Stored data:
○ ○ ○ ○ ○
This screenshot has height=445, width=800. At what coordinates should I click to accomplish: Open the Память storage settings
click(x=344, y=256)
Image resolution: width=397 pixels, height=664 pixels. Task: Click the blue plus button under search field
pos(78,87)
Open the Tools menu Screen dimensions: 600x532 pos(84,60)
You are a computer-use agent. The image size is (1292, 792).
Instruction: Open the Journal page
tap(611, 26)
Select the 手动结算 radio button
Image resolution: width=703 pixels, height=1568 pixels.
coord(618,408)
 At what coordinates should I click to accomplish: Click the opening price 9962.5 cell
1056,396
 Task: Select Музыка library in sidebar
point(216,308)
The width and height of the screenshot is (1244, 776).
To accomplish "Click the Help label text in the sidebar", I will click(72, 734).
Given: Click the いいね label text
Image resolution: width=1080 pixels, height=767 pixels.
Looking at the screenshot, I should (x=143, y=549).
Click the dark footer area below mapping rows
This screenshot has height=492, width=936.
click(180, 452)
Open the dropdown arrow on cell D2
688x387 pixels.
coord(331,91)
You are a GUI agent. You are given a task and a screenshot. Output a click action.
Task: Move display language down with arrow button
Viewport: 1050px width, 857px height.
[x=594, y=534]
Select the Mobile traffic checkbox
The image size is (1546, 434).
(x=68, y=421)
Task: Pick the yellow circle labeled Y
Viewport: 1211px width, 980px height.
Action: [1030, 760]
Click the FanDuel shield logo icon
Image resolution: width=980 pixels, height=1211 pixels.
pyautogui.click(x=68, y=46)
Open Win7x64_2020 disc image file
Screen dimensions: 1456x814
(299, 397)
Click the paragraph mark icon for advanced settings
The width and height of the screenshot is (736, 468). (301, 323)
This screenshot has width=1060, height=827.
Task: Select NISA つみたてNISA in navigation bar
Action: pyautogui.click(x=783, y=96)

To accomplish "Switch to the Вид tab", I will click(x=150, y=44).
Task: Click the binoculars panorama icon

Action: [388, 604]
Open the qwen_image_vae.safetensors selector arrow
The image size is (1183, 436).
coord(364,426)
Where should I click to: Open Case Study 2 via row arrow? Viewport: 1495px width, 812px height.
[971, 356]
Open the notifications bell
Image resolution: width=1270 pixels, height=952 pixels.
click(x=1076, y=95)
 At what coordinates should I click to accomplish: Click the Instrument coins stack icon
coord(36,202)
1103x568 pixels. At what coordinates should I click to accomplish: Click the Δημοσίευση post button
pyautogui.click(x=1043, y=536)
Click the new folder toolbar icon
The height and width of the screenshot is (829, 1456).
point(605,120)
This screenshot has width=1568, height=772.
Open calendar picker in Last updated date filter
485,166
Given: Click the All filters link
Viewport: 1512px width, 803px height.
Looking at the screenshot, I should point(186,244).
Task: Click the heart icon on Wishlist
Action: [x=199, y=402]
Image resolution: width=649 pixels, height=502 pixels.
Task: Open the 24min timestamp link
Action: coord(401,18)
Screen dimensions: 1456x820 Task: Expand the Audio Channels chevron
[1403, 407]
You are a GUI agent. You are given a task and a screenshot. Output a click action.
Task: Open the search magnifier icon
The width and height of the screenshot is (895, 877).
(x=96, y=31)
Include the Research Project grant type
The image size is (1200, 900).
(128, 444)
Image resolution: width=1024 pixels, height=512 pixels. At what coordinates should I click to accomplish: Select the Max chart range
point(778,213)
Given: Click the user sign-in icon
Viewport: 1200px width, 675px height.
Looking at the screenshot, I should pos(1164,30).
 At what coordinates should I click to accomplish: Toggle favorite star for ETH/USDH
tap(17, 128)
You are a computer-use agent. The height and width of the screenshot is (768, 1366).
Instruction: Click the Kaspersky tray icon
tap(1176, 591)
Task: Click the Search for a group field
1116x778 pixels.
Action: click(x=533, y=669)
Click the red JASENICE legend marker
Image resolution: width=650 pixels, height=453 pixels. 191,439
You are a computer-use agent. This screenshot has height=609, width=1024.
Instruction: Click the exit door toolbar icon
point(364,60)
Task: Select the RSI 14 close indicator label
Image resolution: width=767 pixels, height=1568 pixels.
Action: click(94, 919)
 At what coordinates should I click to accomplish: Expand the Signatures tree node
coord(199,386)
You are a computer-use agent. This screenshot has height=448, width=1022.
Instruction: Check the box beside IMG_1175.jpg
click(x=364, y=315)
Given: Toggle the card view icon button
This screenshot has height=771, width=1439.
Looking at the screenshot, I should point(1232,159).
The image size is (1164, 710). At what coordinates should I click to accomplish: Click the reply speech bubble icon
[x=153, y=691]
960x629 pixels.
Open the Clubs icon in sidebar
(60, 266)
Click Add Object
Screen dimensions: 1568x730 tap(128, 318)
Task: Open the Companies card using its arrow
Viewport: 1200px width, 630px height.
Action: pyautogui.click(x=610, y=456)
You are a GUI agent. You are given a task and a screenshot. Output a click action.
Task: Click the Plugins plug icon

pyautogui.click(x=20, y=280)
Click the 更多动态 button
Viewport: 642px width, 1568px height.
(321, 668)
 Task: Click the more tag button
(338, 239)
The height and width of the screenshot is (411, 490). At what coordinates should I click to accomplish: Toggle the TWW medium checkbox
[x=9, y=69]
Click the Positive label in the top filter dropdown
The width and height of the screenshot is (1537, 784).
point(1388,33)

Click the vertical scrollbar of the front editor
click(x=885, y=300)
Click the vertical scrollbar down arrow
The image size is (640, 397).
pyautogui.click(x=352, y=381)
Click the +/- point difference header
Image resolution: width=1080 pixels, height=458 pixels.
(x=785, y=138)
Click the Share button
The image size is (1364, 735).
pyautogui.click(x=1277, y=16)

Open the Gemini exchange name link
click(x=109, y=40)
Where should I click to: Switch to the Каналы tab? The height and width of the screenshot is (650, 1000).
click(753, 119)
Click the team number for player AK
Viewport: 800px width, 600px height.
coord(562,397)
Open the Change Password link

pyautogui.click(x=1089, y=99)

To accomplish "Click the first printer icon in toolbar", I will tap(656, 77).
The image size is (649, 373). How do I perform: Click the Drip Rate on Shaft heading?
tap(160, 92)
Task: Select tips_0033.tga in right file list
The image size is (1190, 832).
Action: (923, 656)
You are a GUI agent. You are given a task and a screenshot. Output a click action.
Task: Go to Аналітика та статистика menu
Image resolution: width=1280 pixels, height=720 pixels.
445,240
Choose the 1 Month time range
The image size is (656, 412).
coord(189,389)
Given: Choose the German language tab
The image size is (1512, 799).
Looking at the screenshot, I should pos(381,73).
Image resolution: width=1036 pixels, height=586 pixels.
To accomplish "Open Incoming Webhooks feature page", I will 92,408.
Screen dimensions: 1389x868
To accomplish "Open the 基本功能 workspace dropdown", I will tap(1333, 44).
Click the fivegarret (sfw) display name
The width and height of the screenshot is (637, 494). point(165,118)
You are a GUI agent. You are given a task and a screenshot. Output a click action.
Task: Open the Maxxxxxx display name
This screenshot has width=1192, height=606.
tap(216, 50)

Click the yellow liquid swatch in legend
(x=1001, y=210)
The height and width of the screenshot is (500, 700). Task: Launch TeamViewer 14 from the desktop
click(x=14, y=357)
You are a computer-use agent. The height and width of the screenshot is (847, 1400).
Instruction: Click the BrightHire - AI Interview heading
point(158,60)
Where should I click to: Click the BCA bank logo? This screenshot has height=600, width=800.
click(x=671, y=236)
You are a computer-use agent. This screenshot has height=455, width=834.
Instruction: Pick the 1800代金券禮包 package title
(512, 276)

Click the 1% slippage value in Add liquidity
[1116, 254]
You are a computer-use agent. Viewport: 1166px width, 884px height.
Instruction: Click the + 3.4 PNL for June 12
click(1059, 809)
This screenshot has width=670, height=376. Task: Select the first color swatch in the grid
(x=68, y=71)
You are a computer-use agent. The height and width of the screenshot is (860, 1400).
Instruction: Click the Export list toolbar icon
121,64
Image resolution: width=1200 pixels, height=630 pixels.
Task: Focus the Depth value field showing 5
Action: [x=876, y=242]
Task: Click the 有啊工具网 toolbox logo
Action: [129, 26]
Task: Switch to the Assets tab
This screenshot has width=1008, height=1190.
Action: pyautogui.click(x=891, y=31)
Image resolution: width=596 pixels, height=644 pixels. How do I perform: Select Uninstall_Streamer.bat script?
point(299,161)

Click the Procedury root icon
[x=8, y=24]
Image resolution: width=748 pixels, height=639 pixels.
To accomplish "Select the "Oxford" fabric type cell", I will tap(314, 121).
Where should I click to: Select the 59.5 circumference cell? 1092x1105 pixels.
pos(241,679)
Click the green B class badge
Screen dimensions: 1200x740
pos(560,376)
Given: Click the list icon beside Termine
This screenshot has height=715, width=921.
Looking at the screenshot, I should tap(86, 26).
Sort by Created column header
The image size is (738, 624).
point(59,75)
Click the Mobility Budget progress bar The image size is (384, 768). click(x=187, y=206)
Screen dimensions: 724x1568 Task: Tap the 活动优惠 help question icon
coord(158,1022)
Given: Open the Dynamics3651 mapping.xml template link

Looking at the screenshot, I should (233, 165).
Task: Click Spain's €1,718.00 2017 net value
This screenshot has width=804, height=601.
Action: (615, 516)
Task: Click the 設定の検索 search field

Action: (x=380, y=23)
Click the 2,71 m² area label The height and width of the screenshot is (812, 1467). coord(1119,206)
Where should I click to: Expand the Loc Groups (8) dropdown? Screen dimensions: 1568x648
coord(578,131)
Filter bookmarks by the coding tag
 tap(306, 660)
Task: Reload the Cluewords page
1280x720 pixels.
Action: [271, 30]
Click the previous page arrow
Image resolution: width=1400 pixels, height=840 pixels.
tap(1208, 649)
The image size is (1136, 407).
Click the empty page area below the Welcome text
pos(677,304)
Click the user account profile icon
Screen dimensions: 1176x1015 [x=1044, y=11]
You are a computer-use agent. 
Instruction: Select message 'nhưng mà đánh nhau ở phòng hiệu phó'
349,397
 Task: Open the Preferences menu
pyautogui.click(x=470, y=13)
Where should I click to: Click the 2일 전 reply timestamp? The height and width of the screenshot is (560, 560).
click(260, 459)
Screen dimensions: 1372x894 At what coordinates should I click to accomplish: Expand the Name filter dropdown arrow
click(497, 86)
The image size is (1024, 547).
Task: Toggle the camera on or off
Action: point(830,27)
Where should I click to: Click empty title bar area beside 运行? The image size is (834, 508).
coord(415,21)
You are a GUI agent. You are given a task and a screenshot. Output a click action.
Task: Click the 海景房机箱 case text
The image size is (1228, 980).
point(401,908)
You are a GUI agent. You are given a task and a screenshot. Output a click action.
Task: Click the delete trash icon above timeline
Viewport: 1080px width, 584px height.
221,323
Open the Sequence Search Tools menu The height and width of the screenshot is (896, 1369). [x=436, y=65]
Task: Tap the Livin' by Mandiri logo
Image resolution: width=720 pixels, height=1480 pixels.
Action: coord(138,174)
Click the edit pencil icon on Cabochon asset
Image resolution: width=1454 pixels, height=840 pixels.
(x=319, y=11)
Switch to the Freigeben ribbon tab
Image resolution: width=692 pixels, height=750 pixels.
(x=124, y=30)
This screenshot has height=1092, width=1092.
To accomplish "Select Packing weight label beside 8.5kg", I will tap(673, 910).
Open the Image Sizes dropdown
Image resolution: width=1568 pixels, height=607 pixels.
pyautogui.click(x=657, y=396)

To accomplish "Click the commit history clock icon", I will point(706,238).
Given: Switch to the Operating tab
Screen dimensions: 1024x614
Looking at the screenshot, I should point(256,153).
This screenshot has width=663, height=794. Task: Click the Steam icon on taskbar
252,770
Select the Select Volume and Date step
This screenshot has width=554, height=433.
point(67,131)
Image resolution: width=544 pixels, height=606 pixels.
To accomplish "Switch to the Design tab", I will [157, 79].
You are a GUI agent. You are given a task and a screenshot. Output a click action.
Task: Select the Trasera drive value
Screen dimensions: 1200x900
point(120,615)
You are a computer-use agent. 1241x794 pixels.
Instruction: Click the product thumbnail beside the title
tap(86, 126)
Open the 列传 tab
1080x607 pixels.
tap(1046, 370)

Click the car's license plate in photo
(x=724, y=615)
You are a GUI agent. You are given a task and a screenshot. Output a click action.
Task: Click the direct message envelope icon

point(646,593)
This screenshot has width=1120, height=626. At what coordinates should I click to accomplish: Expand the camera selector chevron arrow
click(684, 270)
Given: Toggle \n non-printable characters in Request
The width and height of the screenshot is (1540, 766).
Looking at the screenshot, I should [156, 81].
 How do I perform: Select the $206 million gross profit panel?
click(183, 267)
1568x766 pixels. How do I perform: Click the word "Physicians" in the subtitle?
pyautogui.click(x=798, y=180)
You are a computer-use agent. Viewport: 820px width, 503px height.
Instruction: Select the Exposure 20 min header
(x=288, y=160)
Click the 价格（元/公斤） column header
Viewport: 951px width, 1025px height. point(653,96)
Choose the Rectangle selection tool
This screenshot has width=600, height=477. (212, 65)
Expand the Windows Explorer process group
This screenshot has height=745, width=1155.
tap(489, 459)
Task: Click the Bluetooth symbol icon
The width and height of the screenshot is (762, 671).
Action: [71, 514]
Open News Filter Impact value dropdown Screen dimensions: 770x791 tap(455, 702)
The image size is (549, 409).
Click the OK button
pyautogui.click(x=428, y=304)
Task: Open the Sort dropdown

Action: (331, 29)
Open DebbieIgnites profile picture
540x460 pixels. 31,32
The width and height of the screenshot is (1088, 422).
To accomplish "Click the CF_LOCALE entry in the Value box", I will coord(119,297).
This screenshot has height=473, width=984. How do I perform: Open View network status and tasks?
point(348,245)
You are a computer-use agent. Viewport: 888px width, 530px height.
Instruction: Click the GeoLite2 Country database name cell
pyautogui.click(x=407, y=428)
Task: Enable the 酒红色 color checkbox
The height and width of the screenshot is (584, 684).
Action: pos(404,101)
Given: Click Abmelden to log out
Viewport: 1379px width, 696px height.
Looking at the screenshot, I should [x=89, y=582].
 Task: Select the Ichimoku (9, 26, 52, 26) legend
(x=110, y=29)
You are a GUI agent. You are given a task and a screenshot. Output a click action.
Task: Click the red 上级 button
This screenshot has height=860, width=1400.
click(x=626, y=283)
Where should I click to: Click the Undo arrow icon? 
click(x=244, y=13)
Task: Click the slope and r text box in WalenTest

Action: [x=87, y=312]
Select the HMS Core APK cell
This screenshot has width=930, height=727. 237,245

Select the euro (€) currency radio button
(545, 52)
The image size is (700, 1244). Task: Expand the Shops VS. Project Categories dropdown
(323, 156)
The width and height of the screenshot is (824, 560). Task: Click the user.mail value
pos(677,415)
○ ○ ○ ○ ○
### Activity
Which of the lines above carry the string "language"? Copy every one.

### Written response
Task: Move display language down with arrow button
Given: Choose the German language tab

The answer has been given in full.